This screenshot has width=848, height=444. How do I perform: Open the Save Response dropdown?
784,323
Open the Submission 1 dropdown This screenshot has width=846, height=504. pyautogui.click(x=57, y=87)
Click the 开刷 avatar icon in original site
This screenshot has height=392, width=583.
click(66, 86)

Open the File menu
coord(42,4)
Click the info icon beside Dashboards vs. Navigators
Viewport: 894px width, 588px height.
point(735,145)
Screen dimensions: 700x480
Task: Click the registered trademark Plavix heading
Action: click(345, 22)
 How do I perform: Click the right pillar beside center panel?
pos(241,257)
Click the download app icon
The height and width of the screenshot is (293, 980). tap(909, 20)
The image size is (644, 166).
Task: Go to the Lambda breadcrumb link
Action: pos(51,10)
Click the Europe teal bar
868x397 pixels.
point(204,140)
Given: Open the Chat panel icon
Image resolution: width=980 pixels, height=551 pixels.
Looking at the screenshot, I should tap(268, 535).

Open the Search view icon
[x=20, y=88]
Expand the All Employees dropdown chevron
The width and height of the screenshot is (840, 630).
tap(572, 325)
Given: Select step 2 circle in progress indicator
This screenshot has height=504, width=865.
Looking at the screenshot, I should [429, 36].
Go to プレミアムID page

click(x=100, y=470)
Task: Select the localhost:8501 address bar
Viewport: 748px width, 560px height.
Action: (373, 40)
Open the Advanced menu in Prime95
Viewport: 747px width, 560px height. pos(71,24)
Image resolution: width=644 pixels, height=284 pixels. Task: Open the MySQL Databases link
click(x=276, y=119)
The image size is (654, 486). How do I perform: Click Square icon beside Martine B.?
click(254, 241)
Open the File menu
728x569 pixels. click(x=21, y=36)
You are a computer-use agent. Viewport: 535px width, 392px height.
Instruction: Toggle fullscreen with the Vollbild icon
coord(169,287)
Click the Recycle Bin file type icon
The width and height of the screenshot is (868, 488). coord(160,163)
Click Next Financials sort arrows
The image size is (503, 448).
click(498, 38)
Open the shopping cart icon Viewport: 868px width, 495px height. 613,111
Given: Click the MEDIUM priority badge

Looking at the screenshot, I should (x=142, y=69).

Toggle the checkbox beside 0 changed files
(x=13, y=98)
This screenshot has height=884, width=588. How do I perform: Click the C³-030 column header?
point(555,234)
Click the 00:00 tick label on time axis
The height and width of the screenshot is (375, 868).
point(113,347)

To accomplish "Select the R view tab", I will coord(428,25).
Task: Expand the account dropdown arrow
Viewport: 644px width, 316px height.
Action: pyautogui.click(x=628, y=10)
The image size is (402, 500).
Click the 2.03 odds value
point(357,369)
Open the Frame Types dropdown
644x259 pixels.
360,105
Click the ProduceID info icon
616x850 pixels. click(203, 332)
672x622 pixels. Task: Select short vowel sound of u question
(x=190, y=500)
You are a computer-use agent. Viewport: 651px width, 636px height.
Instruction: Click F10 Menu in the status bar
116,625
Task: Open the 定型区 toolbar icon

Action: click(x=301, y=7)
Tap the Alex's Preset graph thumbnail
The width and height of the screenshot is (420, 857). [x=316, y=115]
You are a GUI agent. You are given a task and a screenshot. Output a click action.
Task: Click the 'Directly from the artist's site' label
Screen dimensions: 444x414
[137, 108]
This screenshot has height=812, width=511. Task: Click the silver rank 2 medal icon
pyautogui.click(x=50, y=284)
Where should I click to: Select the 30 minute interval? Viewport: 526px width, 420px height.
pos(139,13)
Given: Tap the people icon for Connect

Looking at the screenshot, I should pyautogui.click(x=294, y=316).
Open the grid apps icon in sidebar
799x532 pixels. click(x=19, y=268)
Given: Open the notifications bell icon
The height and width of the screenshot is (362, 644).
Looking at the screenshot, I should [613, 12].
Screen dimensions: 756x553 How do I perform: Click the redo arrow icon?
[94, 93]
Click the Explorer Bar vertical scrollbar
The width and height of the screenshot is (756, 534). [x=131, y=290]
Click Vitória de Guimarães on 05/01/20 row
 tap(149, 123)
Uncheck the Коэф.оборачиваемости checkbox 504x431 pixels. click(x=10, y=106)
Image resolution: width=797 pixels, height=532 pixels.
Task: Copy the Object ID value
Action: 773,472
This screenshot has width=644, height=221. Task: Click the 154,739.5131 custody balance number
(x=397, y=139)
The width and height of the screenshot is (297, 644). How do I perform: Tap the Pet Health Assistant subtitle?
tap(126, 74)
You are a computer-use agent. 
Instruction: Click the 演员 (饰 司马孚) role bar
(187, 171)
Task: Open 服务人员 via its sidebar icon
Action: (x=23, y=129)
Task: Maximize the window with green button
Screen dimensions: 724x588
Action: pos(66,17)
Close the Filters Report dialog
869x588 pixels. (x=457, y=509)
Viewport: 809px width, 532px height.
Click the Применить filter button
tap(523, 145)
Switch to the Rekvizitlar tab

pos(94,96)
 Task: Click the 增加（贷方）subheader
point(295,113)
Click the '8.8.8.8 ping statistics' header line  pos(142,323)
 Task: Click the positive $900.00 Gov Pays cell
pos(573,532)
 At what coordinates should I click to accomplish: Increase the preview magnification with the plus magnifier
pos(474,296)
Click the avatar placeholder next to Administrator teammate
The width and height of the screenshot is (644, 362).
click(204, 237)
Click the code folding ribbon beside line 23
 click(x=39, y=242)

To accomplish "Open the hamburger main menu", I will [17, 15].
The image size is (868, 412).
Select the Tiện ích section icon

__Task to carry out__. Scan the data above for the word "agent", then copy every line that holds it.

__Reply to the task__.
You are a computer-use agent. Viewport: 535px width, 392px height.
You are a computer-use agent. Viewport: 651px width, 636px height.
You are a GUI agent. You are given a task and a screenshot. Output a click action.
You are a computer-use agent. 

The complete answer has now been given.